Alguns (tantos) minutos de regência verbal, nominal e crase, foram seguidos de minutos e mais minutos de química ambiental e por fim, para finalizar a aula, um pouco dos devaneios da filosofia. Aquele sorriso se mantinha no cantinho, bem na pontinha, disfarçado nos lábios do guri. Aquela vontade louca de gritar ao mundo que ele a gostava tanto. Que aquela perfeita guria o fazia tão feliz. Que até mesmo os defeitos e im(perfeições) dela o faziam se apaixonar ainda mais profundamente por ela. O desejo incontrolável de voar até ela e abraçá-la. Será que o relógio conspiraria a favor deles? Ficaria ele parado durante duas ou três eternidades enquanto aqueles braços se entrelaçassem? Tudo conspiraria a favor? Precisam e iam descobrir, juntos.

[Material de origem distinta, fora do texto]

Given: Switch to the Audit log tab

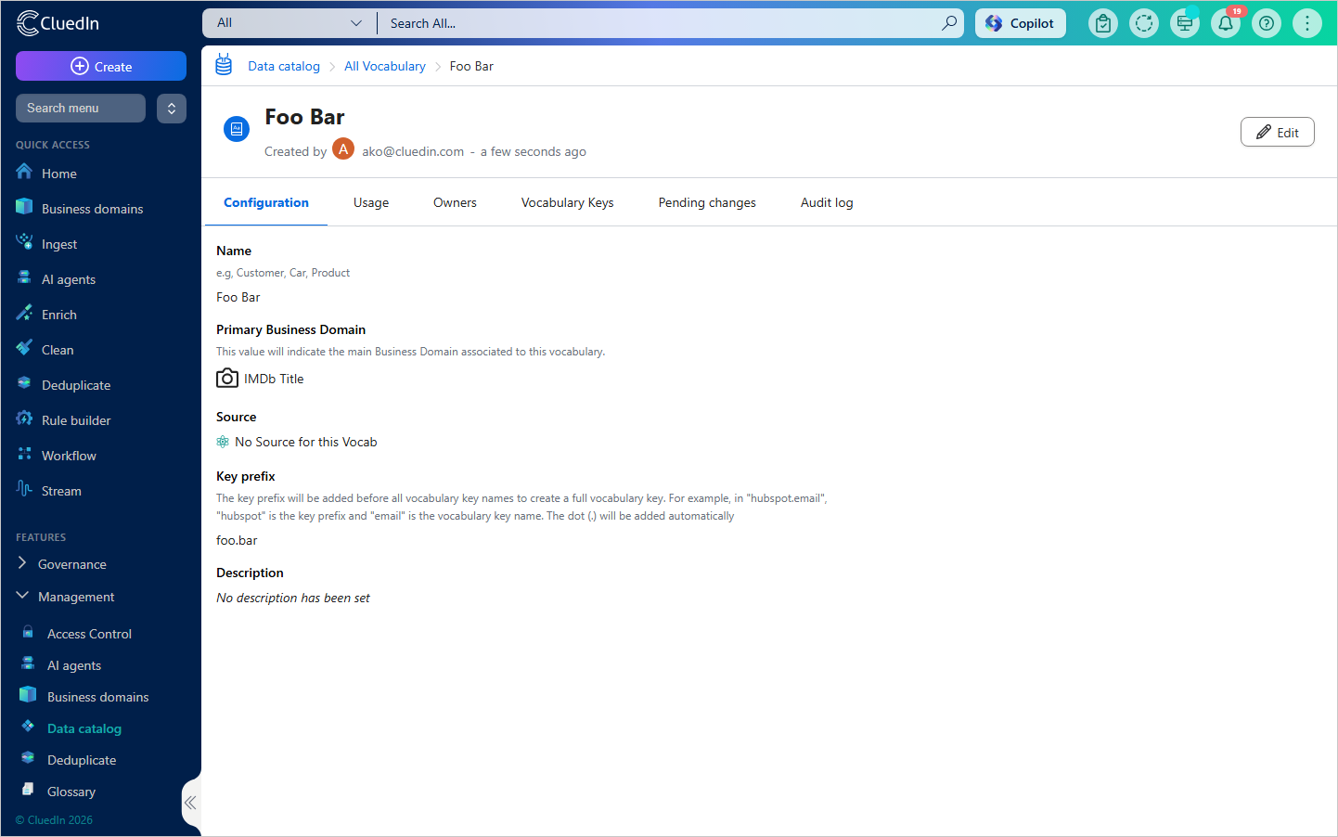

Desceu junto dos amigos. O professor e Giovanni. Conversavam descontraidamente sobre o fim do ano. Sobre como tudo passara tão rápido. Memórias daqueles dias em que preocupações eram proporcionais a seus tamanhos; pequenas/pequenos de tudo. Alguns minutos em frente a secretaria, alguns minutos regados de nostalgia e risadas. Acessar aquelas memórias naquela "altura do campeonato", naquele "estado" (completamente apaixonado e sentimental) era pedir para que as lágrimas escorressem. Não foram mal compreendidas. Foram bem aceitas e quase retribuídas. Era anos e anos que passaram num piscar de olhos. Riram e faziam piadas do sensível alemão.
- Até amanhã, Berto! - o melhor amigo se despedia enquanto descia a rua.
- Até - o alemão se despediu também.
Atravessou a rua. Seguiu seu caminho. Tudo conspirava a favor.